Deutschland, Hamburg (däp) Ein soeben gegründetes Start-Up-Unternehmen bietet gegengegen eine relativ geringe Aufwandsentschädigung einen neuen Dienst an.  Der Arbeitslose Hamburger Michel Sieveking ärgerte sich in der Vergangenheit regelmäßig darüber, selbst bei einem kurzen Weg  im strömenden Regen - dabei noch mit einem Schirm ausgestattet - trotzdem mehr oder weniger durchnässt - besonders untenrum - am Ziel anzukommen. Kurz gesagt. seine Laune war dann immer nahe dem Gefrierpunkt. Wochen- gar monatelang seiner reichlich vorhandenen Zeit grübelte er über eine Lösung nach und kam dann plötzlich auf eine simple und gleichzeitig nahe liegende Idee.

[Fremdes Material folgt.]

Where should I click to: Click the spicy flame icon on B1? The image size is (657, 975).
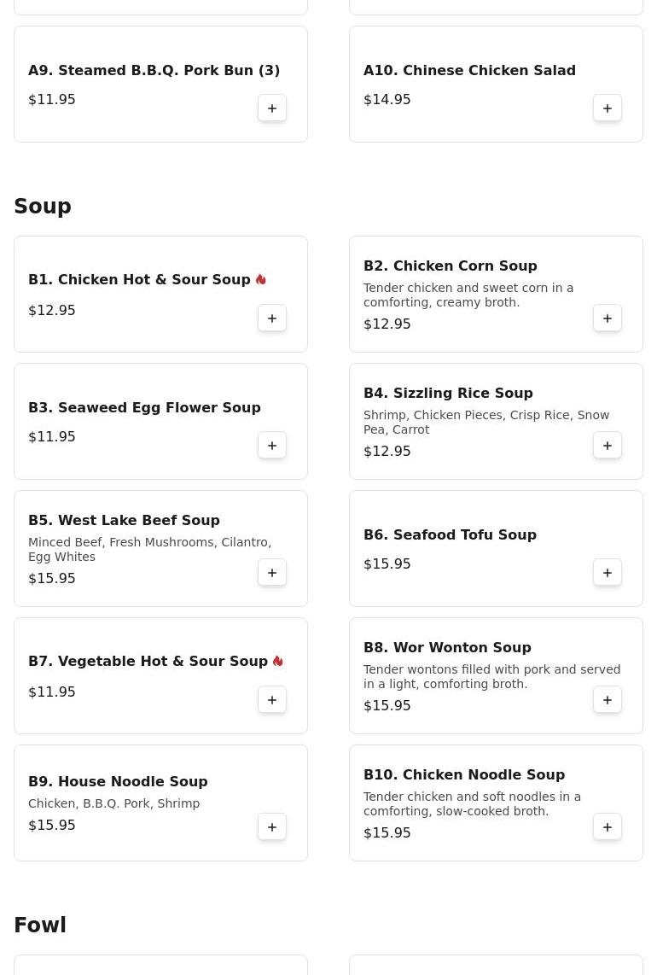point(261,280)
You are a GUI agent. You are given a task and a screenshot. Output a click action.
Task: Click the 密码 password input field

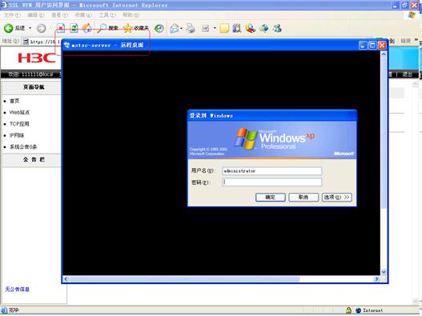coord(272,182)
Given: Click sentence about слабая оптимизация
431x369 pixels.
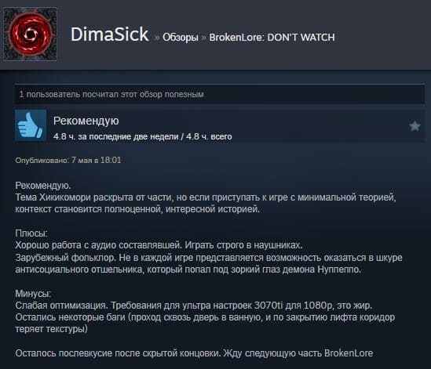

Könnte man kein Unternehmen gründen, dessen Belegschaft aus jungen widerstandsfähigen Mitarbeitern (z. B. langsemestrigen Studenten) bestand, deren Aufgabe es lediglich war, stellvertretend nass zu werden. Da dies eine Aufgabe war, die keine besonderen Fähigkeiten bei den Angestellten voraussetzte, würde das Startkapital für Lohn et cetera relativ niedrig bleiben. Gesagt, getan. Er reichte eine ausgearbeitete Analyse beim Arbeitsamt ein und kurz darauf wurde ihm für sei Unternehmen eine ansehnliche Starthilfe gewährt. Heute "brummt der Laden", wie Michel Sieveking verschmitzt grinsend betont. Ärgerlich sei er lediglich nur deswegen, weil er oft kurzfristig für Kranke oder sonst wie verhinderte Mitarbeiter einspringen müsste.